Sin finalidad determinada, más tarde me trasladé a una pequeña ciudad francesa donde nadie me conociera. Sentíame obsesionada por la idea de que toda persona podía descubrir, de una sola mirada, mi vergüenza, el cambio que se había producido en mí y hasta qué punto estaba mi alma mancillada. A veces, por la mañana, al despertarme, en mi lecho, experimentaba un horrible miedo de abrir los ojos.

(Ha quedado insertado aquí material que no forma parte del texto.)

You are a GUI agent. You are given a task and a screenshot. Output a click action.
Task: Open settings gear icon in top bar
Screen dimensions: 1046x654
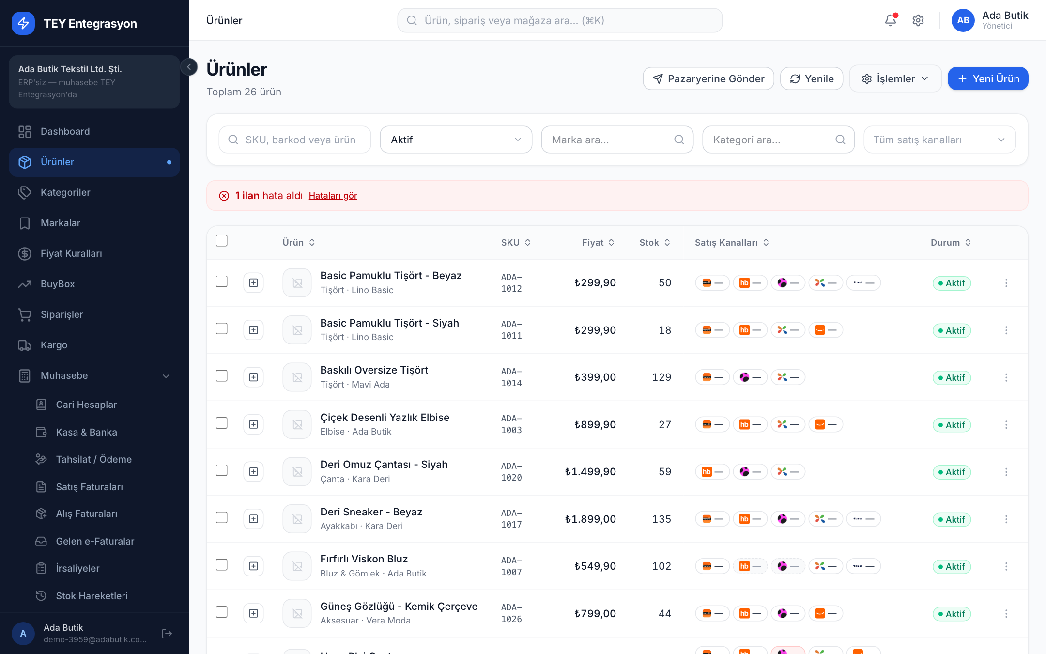[x=918, y=20]
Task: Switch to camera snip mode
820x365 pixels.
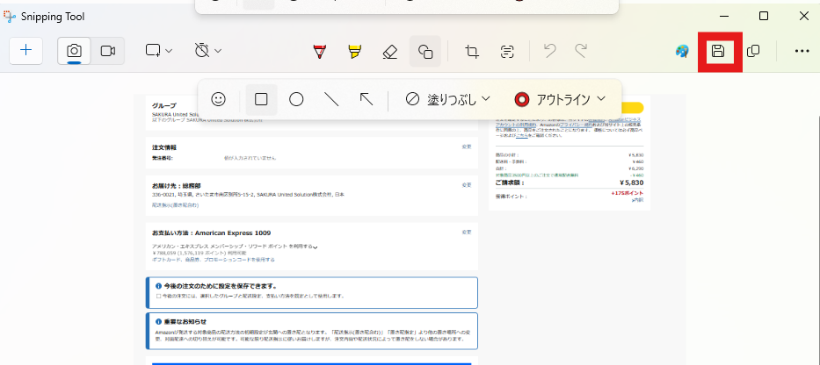Action: [75, 51]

Siempre, de nuevo, acudía ante mi conciencia el recuerdo terrible de aquella noche en que desperté al lado de un hombre desconocido y medio desnudo; y desde aquel momento, sin cesar, me persiguió, igual que en aquella ocasión, el anhelo de morirme en el acto.

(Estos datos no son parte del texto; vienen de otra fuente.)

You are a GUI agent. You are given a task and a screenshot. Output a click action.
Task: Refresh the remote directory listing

El tiempo, no obstante, posee una fuerza profunda, y la vejez un singular poder para despojar de intensidad a los sentimientos. Vemos aproximarse la muerte; su sombra negra se proyecta ante nuestros pasos, y, entonces, los hechos nos resultan más amortiguados, no penetran con profundidad en nuestros sentidos, pierden gran parte de su peligrosa violencia. Lentamente, llegué a cumplir los sesenta años ...

Después, al cabo de los años, encontrándome en una fiesta de sociedad con un joven polaco attaché de la Embajada austríaca, contestando a ciertas preguntas mías sobre la familia del muchacho jugador, dijo que, diez años atrás, en Montecarlo, se les había suicidado un hijo. La noticia no me produjo la menor impresión. El recuerdo no me causaba ya dolor alguno y - ¿para qué disimular nuestro egoísmo? - la noticia me proporcionó cierto placer, por cuanto con ella desaparecía todo temor, el temor de encontrarme nuevamente con él alguna vez. No existía, pues, ningún otro testigo contra mi que mis propios recuerdos. A partir de aquel instante, sentíame más tranquila. La vejez no implica más que cesar de sufrir por el pasado.

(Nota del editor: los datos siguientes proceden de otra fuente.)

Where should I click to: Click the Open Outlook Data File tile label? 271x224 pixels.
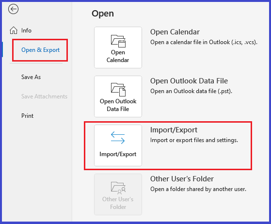click(118, 105)
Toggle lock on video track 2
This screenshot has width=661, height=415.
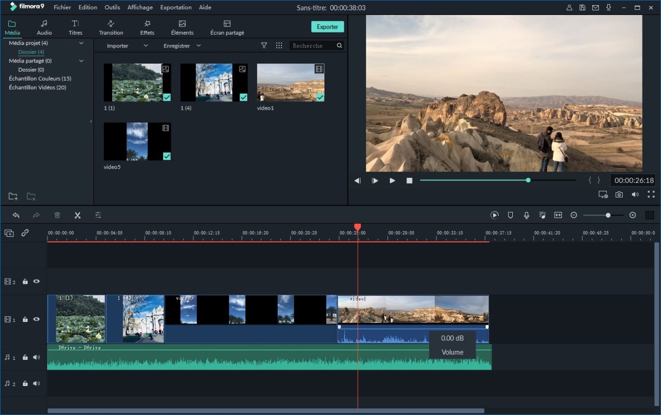[25, 282]
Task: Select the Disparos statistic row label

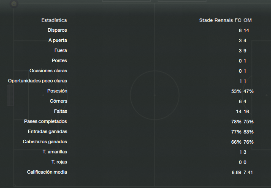Action: pos(57,30)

Y quiero también ahora que comprenda por qué, de súbito, me decidí a confesarle este episodio de mi propia vida. Cuando usted defendía a la señora Henriette afirmando con decidida convicción que veinticuatro horas eran más que suficientes para decidir la suerte de una mujer, yo me sentí, además, agradecida porque por primera vez me veía comprendida. Entonces pensé que, una vez que hubiera confesado el secreto que pesaba sobre mi alma, quizá lograría librarla de esa opresión y de la obsesionante necesidad de mirar hacia el pasado, inmediatamente, al siguiente día, podría retornar a los lugares y penetrar incluso en la misma sala donde se decidió mi destino, sin experimentar la menor sombra de odio ni hacia él ni hacia mí misma. Y, en efecto, mi corazón parece haberse libertado de la losa que lo abrumaba, y ésta con todo su peso se ha hundido en el pasado, para no levantarse nunca mas. Me ha hecho un gran bien el confesarle a usted todo eso: me siento más agil, casi gozosa... y le doy las gracias por ello.